WORK INSTRUCTIONS:
Rewrite the material from its first line through the line containing "Click the wp_mobilepress", substituting "insert row" for "add row" and keeping all other text identical.

Material for locating visible targets
---------------
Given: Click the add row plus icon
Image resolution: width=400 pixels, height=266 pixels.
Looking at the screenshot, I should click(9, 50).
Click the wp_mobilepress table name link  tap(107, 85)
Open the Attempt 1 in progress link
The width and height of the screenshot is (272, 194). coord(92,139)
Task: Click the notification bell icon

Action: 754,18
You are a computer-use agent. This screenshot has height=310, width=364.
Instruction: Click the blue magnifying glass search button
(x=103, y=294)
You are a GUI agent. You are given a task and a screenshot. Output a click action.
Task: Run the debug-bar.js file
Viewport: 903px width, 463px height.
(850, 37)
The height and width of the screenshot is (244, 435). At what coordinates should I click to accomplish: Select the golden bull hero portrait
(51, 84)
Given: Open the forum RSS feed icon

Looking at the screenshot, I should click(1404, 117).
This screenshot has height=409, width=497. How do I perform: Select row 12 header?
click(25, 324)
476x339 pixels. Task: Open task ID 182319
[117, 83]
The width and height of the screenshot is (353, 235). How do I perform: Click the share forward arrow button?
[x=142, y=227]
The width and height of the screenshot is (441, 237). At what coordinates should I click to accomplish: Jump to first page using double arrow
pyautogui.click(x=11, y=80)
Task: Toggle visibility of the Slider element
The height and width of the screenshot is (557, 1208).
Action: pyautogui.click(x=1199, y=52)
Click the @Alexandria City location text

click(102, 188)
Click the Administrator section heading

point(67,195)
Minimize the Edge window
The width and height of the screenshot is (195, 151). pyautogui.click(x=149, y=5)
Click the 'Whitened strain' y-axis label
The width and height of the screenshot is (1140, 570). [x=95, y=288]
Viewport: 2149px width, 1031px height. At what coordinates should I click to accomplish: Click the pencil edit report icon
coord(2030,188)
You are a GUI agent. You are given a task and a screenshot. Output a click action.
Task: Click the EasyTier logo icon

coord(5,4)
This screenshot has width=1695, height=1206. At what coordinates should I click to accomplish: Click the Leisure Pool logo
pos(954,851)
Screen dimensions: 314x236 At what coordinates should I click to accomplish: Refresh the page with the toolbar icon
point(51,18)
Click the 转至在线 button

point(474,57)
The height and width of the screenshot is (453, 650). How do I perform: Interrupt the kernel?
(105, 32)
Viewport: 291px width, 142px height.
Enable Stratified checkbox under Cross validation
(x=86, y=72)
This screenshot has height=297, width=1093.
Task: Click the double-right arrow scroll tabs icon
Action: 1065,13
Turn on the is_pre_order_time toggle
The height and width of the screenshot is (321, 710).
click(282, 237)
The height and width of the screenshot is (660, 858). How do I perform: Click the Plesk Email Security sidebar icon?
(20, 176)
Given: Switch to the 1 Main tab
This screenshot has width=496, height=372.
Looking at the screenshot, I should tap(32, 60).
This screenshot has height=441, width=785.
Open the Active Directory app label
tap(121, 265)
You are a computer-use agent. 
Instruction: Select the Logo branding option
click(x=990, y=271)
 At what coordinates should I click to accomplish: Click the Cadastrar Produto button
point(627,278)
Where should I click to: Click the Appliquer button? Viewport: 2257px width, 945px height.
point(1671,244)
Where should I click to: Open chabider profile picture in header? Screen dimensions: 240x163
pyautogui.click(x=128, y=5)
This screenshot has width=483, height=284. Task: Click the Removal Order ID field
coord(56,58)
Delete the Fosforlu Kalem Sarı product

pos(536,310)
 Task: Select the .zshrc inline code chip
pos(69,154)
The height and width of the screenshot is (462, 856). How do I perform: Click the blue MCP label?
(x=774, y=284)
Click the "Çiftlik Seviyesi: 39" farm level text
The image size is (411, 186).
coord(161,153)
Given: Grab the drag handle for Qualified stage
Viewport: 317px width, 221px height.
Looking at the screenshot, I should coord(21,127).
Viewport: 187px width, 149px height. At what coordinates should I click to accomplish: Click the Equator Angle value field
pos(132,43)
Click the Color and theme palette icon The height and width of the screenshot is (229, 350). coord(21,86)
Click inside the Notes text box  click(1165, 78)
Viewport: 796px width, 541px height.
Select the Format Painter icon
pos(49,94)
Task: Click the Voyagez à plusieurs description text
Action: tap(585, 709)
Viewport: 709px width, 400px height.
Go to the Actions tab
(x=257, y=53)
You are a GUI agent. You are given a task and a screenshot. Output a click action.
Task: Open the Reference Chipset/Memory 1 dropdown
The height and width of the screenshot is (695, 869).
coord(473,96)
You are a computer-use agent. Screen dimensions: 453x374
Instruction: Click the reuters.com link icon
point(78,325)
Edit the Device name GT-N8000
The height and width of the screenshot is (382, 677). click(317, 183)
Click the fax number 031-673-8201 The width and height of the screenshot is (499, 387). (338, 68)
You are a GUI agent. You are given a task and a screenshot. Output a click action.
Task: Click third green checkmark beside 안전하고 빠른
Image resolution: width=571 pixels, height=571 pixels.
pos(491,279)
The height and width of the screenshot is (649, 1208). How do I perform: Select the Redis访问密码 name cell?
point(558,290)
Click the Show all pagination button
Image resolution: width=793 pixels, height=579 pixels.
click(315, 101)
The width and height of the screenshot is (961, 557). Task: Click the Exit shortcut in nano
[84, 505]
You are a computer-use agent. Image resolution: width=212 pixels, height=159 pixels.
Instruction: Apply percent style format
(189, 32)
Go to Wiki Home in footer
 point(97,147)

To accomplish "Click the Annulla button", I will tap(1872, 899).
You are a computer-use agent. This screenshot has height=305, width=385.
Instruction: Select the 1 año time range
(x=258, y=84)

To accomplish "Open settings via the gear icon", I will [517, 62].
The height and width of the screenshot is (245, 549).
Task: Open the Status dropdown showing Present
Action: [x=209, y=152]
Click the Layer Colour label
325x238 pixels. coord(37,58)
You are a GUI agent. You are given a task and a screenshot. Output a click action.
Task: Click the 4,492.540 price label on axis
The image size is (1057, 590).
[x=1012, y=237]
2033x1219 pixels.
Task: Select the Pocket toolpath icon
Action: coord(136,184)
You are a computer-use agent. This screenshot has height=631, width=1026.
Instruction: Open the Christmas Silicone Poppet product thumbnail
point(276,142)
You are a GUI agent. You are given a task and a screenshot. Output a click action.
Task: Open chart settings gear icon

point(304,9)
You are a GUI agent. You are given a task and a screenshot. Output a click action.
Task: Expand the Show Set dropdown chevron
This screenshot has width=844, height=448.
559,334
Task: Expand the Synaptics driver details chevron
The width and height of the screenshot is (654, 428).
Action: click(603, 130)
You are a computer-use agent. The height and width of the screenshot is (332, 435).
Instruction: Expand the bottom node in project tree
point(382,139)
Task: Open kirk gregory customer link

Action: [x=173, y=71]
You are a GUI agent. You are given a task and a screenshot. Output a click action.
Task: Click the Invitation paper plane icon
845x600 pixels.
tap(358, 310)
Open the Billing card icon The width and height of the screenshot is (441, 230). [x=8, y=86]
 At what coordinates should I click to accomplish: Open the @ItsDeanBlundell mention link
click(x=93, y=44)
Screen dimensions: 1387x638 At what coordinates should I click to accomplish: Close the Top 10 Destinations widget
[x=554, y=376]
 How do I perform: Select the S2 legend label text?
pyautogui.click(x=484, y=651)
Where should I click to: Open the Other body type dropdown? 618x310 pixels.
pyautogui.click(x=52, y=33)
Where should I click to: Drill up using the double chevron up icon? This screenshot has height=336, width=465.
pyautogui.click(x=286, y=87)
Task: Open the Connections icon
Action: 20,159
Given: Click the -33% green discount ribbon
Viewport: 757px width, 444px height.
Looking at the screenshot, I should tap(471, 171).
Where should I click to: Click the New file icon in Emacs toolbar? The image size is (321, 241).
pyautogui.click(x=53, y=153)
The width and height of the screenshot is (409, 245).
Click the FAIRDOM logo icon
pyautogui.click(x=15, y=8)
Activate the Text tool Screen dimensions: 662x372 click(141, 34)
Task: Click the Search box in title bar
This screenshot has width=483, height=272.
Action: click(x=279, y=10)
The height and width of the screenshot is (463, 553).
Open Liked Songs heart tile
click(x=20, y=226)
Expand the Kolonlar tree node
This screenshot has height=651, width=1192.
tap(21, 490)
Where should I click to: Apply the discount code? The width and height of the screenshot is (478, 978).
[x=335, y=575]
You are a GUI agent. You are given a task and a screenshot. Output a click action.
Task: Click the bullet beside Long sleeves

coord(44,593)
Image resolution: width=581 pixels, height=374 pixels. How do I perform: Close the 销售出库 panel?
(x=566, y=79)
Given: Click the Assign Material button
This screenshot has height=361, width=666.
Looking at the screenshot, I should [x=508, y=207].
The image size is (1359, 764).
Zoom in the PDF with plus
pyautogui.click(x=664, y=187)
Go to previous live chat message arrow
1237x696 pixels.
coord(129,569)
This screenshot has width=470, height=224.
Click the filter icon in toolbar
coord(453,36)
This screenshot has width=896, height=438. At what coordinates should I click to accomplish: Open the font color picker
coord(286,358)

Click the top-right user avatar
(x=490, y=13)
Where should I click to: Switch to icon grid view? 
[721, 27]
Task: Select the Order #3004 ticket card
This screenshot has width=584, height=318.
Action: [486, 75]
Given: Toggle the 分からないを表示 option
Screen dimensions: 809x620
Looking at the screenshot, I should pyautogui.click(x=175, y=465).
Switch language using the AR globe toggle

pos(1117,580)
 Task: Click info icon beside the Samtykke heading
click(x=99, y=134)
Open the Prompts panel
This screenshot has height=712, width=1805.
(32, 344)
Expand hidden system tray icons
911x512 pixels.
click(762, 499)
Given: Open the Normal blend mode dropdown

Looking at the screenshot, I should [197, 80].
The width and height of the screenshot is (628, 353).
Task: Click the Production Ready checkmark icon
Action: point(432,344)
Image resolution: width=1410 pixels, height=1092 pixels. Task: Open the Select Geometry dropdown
---------------
TASK OUTPUT:
Given: Click the insert row plus icon
Image resolution: width=400 pixels, height=266 pixels.
Looking at the screenshot, I should click(9, 50).
Click the wp_mobilepress table name link  tap(107, 85)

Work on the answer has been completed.